Researchers at Tel Aviv University recently decided to address an ancient mystery: Why do locusts form destructive swarms?
Specifically, researchers were interested in understanding what causes the usually harmless and solitary insects to radically change their behavior and form huge migrating swarms — a question that has baffled both scientists and farmers.
The destructive swarms have ravaged crops and caused famine since ancient times.
In Exodus, locusts were the eighth of 10 plagues inflicted on Egypt, where the Israelites were enslaved.
“They will cover the face of the ground so that it cannot be seen. They will devour what little you have left after the hail, including every tree that is growing in your fields,” the text says.
The Tel Aviv University study found that a locust’s bacterial composition in its gut, called a microbiome, goes through drastic changes when the host insect joins a larger group.
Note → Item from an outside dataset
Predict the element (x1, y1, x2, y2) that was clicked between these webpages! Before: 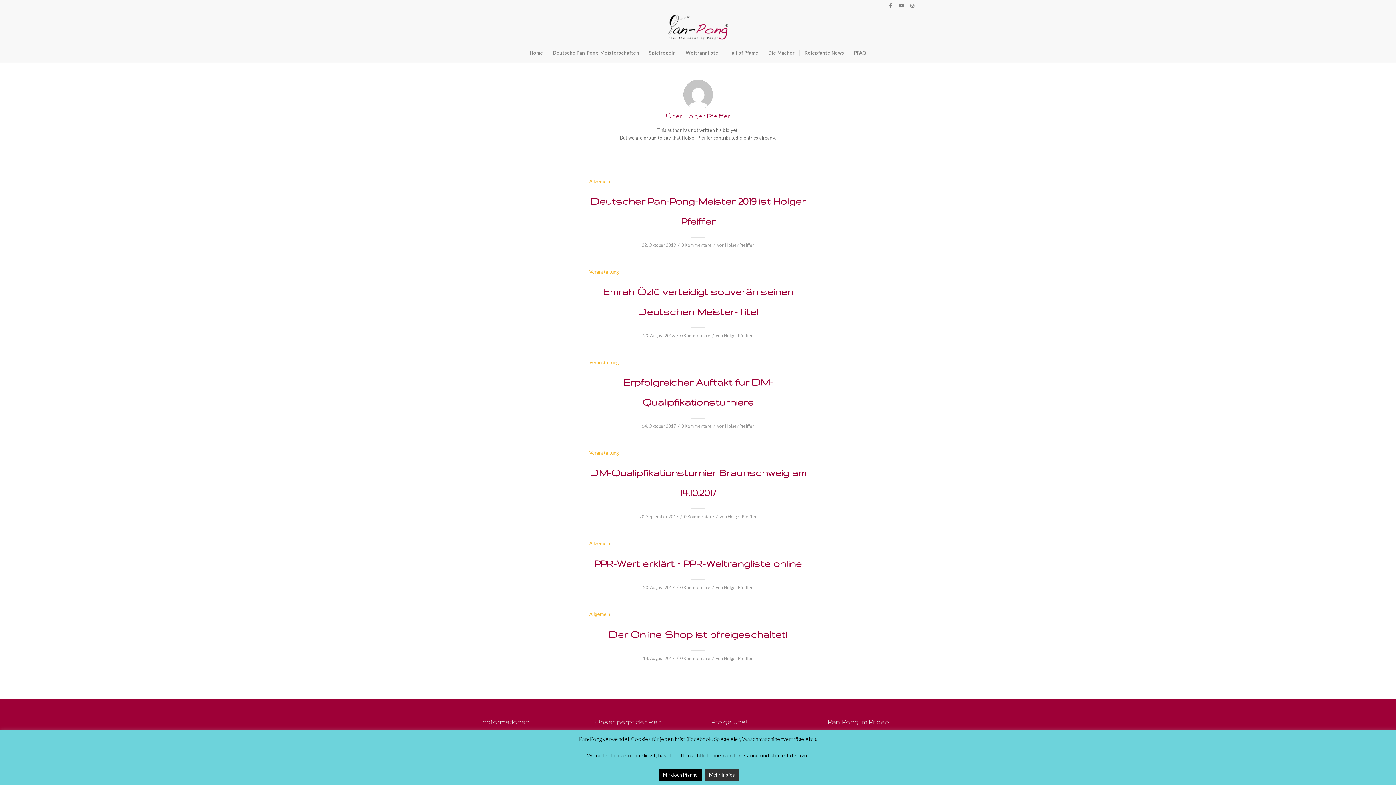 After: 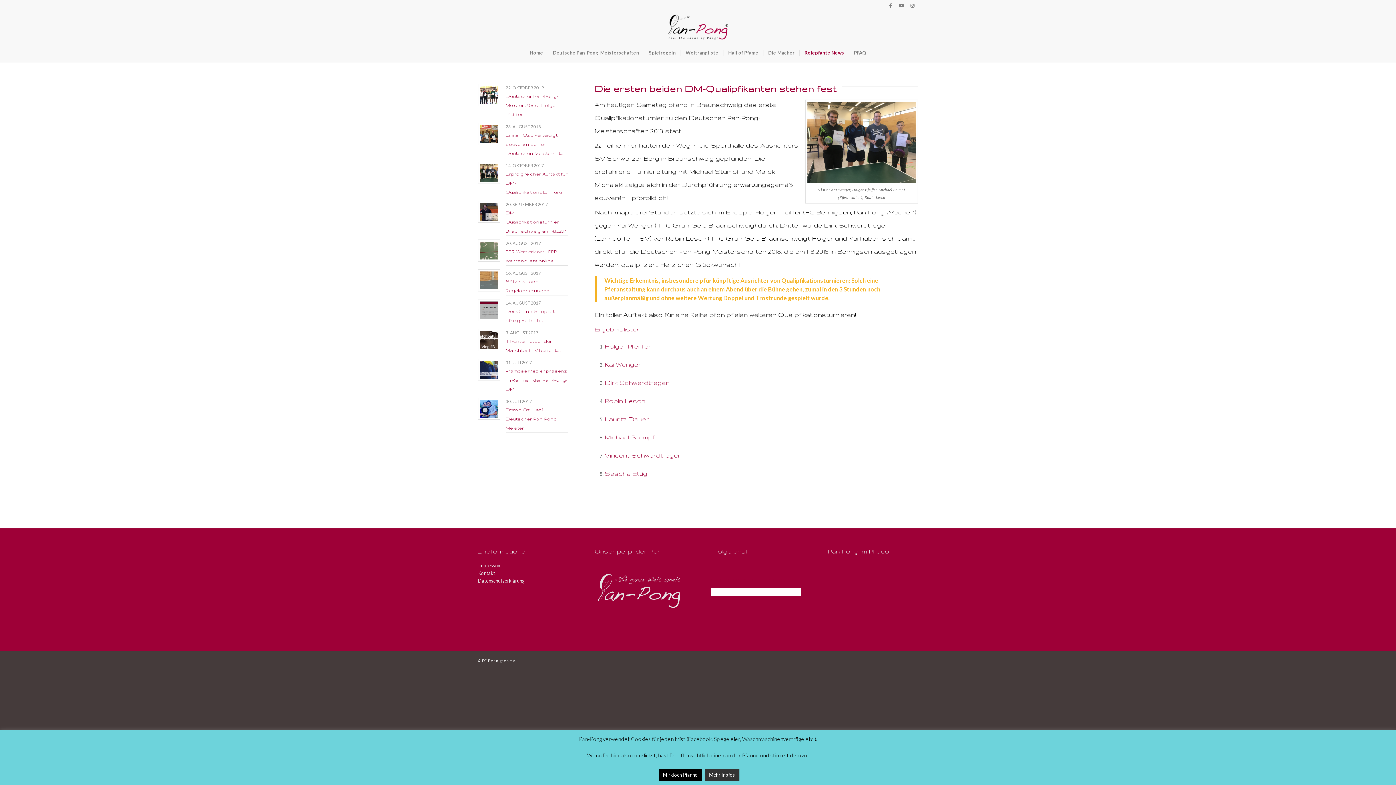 Action: label: 0 Kommentare bbox: (681, 423, 711, 429)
Bacteria called Weissella, almost completely absent from the microbiome of solitary locusts, become dominant in the insect’s “gregarious phase,” when it swarms, the study found.
Researchers then used a specially developed mathematical model to track changes to the Weissella bacteria and found that swarming allowed the bacteria to spread and infect large numbers of locusts, a clear evolutionary advantage.

“Our findings do not prove unequivocally that the Weissella bacteria are responsible for the swarming and migration of locusts. The results do however suggest a high probability that the bacteria play an important role in inducing this behavior — a new hypothesis never previously proposed,” said Prof. Amir Ayali, who led the study.
The study may have significant implications for “countless people, animals, and plants all over the globe” still threatened by locust outbreaks, Ayali said. “We hope that this new understanding will drive the development of new means for combating locust outbreaks.”
Locust swarms can decimate crops and cause famines. In the past three years, swathes of Africa, Indian and Pakistan have been hard-hit by locust swarms.
The Desert Locust (Schistocerca gregaria) “is the most destructive migratory pest in the world,” according to Locust Watch, a division of the United Nation’s Food and Agriculture Organization.
“They are ravenous eaters who consume their own weight per day, targeting food crops and forage,” Locust Watch says.
A swarm has “the capacity to consume the same amount of food in one day as 35,000 people,” the group says.
A swarm entered Israel from Egypt in 2013.
The Tel Aviv University study was published last month in the peer-reviewed science journal Environmental Microbiology.